October 20, 2017 at 7:37 pm #95914middlesister1ModeratorDear Kate,
I’m sorry for the delayed response. I used to point member to a link on “hints” for chemo, but I searched this morning and could not find the original posts. I’m going to post the link in case some more knowledgeable with new format may be able to point you there :
http://www.cholangiocarcinoma.org/punbb/viewtopic.php?id=13069
Mom went through 3 cycles of Gem/Cis 4 years ago and just finished 2 of 3 cycles this week. Going back to first experience, we wish we had a port put in right at the start. One of her most challenging things was them being able to find a vein. She had bad veins to begin with, and the chemo will make it worse.
Patients can get very cold during the treatments, so if using IV, I’d suggest buying a nice fleece vest for chemo days. It allows them to keep warm and still allows them to put in the IVs.
Expect the days to be LONG- blood taken and then waiting for results before they can start. First time around, we were at Univ of MD and the wait for a chair could take a few hours too. This time, she is having infusions at local hospital (still reporting back to UMD and will go there for surgery/radiation) and it is much quicker and a more calming environment, but still there from 730 to 330. We even feel comfortable not staying with her the whole day.
Mom’s first cycle was lousy with nausea, to the point she was ready to say no more, but then they added some IV fluids before the chemo and also having her take a steroid (dexamethasone) on days 2-4 when home. It was amazing that with these 2 simple things added, she no longer needed all the anti-nausea drugs ( she still gets EMEND in IV on chemo days and reglan before the chemo). And, this was in 2013, so it was definitely worth it 🙂
Other thought- during first cycle, they tried to have her take the EMEND by pill at home after the chemo. In addition to not working as well, the insurance company wanted hundreds of dollars for 6 pills whereas having it administered in hospital made it 100% covered by insurance ( medicare and secondary).
Some members can even keep working while on chemo. I think that age might have a lot to do with this ( but others can chime in). Mom is 77 now, and we told her we will not make her get a job while undergoing chemo 🙂 This time around, she is very tired and does not like the “chemo brain”. However, we ( and her ONC), keep telling her that for her age, she is putting unrealistic expectations on herself. Last week, she had chemo on Tues and on Friday went to Motor Vehicles to update car registration issues. She drove herself and waited the hour.

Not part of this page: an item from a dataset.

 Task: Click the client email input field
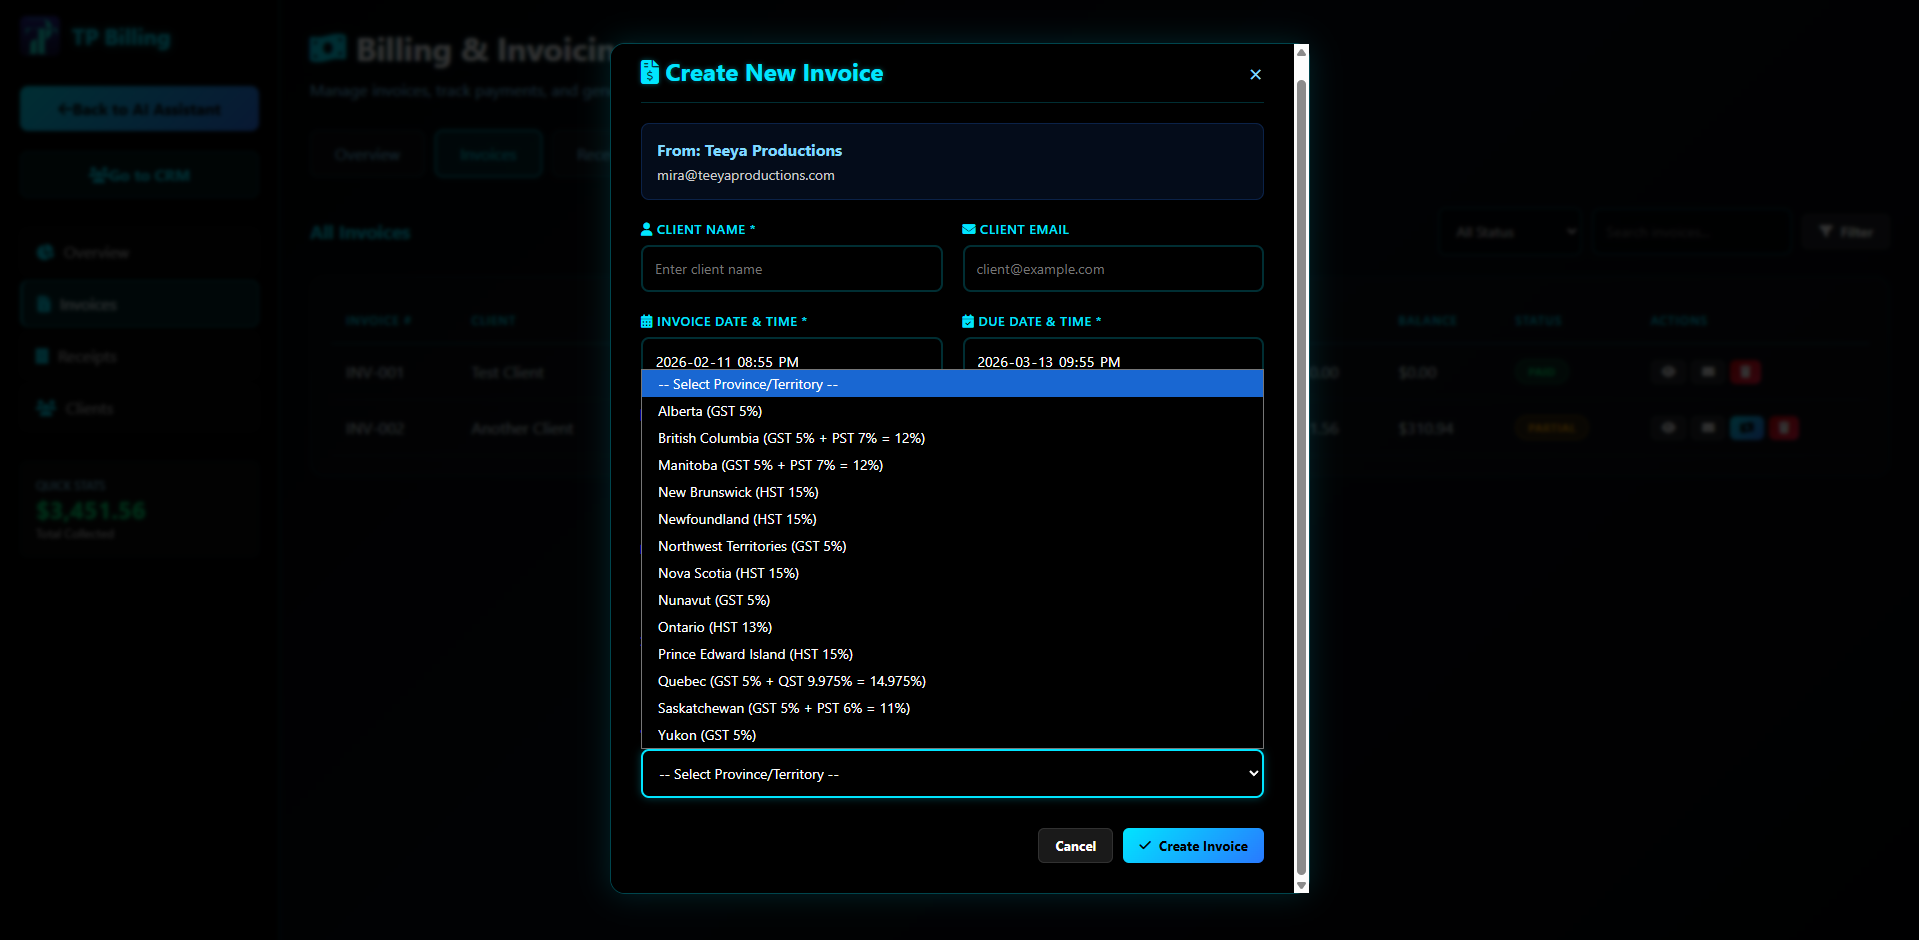[1112, 269]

So… simple answer- expect fatigue. If he is having nausea, talk to ONC- with all the anti-nausea meds, they can control. However, many here have said how adding fluids and steroids can help too. If these are not in his protocol, you can ask/suggest. Speak up because they can adjust and make better. I wonder why they routinely don’t give fluids first- I guess it takes another hour, but even when my husband had colon cancer, adding the fluids beforehand tremendously helped his tolerance. However, Steroids can also make it hard to sleep, so take earlier in the day ( I saw one study said by 2pm).
Mom typically loves water, but now wants ginger ale. Cravings and what tastes good will change- just go with it.
First time around, Mom got dehydrated. I think she had a harder time than most first cycle since she was still recouping from surgery. However, if your husband gets sick a lot and is not getting fluids in ( This is NOT the norm) , err on side of caution and get him in for some IV fluids.
The ONC can do a great job on making chemo tolerable- speak up.
From a “care taker” point of view, where I think I could have done better ( but telling myself I did best I could):
We should have had port put in earlier
We should have taken Mom back in for IV fluids sooner
We should have addressed constipation sooner
If your husband is tired, tell him it’s ok to do nothing. Although Mom is going through this again, she had 3 years of treatment-free normal life. We hope to get back to that state again. I wish you and your family success and best wishes,
Catherine
October 18, 2017 at 11:41 am #95897KatemarykateSpectatorMary,
Extremely helpful. Thank you very much for taking the time to share with me.